** begin Article **
Update cached data in a hashtable - java

In order to minimize the number of database queries I need some sort of cache to store pairs of data. My approach now is a hashtable (with Strings as keys, Integers as value). But I want to be able to detect updates in the database and replace the values in my "cache". What I'm looking for is something that makes my stored pairs invalid after a preset timespan, perhaps 10-15 minutes. How would I implement that? Is there something in the standard Java package I can use?

I would use some existing solution(there are many cache frameworks).
ehcache is great, it can reset the values on given timespan and i bet it can do much more(i only used that)

You can either use existing solutions (see previous reply)
Or if you want a challenge, make your own easy cache class (not recommended for production project, but it's a great learning experience.
You will need at least 3 members
A cache data stored as hashtable object,
Next cache expiration date
Cache expiration interval set via constructor.
Then simply have public data getter methods, which verify cache expiration status:
if not expired, call hastable's accessors;
if expired, first call "data load" method that is also called in the constructor to pre-populate and then call hashtable accessors.
For an even cooler cache class (I have implemented it in Perl at my job), you can have additional functionality you can implement:
Individual per-key cache expiration (coupled with overall total cache expiration)
Auto, semi-auto, and single-shot data reload (e.g., reload entire cache at once; reload a batch of data defined either by some predefined query, or reload individual data elements piecemail). The latter approach is very useful when your cache has many hits on the same exact keys - that way you don't need to reload universe every time 3 kets that are always accessed expire.

You could use a caching framework like OSCache, EHCache, JBoss Cache, JCS... If you're looking for something that follows a "standard", choose a framework that supports the JCache standard interface (javax.cache) aka JSR-107.
For simple needs like what you are describing, I'd look at EHCache or OSCache (I'm not saying they are basic, but they are simple to start with), they both support expiration based on time.
If I had to choose one solution, I'd recommend Ehcache which has my preference, especially now that it has joined Terracotta. And just for the record, Ehcache provides a preview implementation of JSR107 via the net.sf.cache.jcache package.

Related

Implementing cache using Guava

I want to implement a cache using Guava's caching mechanism.
I have a DB query which returns a map, I want to cache the entire map but let it expire after a certain amount of time.
I realize Guava caches works as a per-item bases. We provide a key, the Cache will either returns the corresponding value from the cache or get it.
Is there a way to use Guava to get everything, cache it but timeout it after a certain time period of time and get everything again.
Many thanks
You can create an instance of Supplier<Map<K,V>> that fetches the entire map from the database, and then use Suppliers.memoizeWithExpiration to cache it.
** end Article **
** begin Extracted information **
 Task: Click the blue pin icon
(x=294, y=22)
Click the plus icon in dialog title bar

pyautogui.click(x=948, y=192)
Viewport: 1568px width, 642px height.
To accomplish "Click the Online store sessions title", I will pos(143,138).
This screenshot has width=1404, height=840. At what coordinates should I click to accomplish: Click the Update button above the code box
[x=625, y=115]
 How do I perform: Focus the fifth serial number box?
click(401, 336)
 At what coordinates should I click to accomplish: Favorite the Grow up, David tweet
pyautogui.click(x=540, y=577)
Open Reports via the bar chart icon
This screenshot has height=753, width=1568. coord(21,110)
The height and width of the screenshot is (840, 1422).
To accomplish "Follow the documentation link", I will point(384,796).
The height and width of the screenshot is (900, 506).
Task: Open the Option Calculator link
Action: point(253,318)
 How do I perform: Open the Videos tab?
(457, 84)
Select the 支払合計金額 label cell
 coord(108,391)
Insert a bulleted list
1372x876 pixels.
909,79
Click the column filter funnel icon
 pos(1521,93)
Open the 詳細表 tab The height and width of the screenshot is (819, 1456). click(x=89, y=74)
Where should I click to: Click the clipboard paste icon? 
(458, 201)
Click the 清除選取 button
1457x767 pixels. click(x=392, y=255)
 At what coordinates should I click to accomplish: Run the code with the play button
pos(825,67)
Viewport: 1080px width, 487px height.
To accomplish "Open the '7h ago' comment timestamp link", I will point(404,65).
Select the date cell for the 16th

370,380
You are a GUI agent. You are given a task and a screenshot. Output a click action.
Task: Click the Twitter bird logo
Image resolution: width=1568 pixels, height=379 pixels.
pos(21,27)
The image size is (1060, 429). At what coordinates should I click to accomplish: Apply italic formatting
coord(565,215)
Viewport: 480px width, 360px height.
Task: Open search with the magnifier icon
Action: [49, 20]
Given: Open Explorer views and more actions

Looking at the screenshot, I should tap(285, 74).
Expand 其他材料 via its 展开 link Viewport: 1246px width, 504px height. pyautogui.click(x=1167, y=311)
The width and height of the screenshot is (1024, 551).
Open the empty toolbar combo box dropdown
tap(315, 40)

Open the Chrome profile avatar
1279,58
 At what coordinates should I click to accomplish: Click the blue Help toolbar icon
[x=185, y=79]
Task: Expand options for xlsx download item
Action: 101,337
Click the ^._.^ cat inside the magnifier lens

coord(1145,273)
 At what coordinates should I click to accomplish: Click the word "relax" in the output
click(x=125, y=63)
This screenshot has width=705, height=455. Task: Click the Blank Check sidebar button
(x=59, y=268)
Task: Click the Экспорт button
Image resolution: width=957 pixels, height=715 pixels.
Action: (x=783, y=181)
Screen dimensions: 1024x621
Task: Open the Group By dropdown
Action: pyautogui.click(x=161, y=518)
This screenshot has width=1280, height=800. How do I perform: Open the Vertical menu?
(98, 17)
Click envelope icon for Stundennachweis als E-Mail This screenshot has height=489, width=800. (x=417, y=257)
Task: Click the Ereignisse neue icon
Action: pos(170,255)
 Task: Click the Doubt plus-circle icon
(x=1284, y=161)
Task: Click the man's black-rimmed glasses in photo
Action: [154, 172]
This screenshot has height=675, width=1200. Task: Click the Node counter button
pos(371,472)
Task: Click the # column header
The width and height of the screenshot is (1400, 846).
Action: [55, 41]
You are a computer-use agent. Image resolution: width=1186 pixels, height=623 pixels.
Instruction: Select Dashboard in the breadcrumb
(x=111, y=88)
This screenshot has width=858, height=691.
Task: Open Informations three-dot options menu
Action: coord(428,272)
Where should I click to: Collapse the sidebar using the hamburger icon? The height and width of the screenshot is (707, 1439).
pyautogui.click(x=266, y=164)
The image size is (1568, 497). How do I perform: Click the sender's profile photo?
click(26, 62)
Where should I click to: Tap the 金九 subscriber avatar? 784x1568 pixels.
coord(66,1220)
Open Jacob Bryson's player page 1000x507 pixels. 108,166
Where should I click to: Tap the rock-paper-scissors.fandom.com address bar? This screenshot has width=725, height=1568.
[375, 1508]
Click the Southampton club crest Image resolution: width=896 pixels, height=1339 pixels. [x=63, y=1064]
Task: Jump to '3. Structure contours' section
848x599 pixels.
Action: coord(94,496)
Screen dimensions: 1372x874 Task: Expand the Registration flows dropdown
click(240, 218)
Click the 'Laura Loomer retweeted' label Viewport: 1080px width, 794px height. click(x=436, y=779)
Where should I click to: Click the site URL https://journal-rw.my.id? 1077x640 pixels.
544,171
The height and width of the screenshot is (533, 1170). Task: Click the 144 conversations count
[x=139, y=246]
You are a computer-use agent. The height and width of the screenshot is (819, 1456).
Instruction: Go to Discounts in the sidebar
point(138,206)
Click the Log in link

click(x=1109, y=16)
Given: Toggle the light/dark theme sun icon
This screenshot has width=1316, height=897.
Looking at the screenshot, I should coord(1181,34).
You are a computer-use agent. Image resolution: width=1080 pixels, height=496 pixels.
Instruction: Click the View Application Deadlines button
** end Extracted information **
Jobs
A: Can you reproduce verbatim the stretch of the Java caching thread from "I have a DB" through "get everything again."?
B: In the Java caching thread, which package provides Ehcache's preview implementation of JSR-107?

Worked solutions
A:
I have a DB query which returns a map, I want to cache the entire map but let it expire after a certain amount of time.
I realize Guava caches works as a per-item bases. We provide a key, the Cache will either returns the corresponding value from the cache or get it.
Is there a way to use Guava to get everything, cache it but timeout it after a certain time period of time and get everything again.

B: The net.sf.cache.jcache package.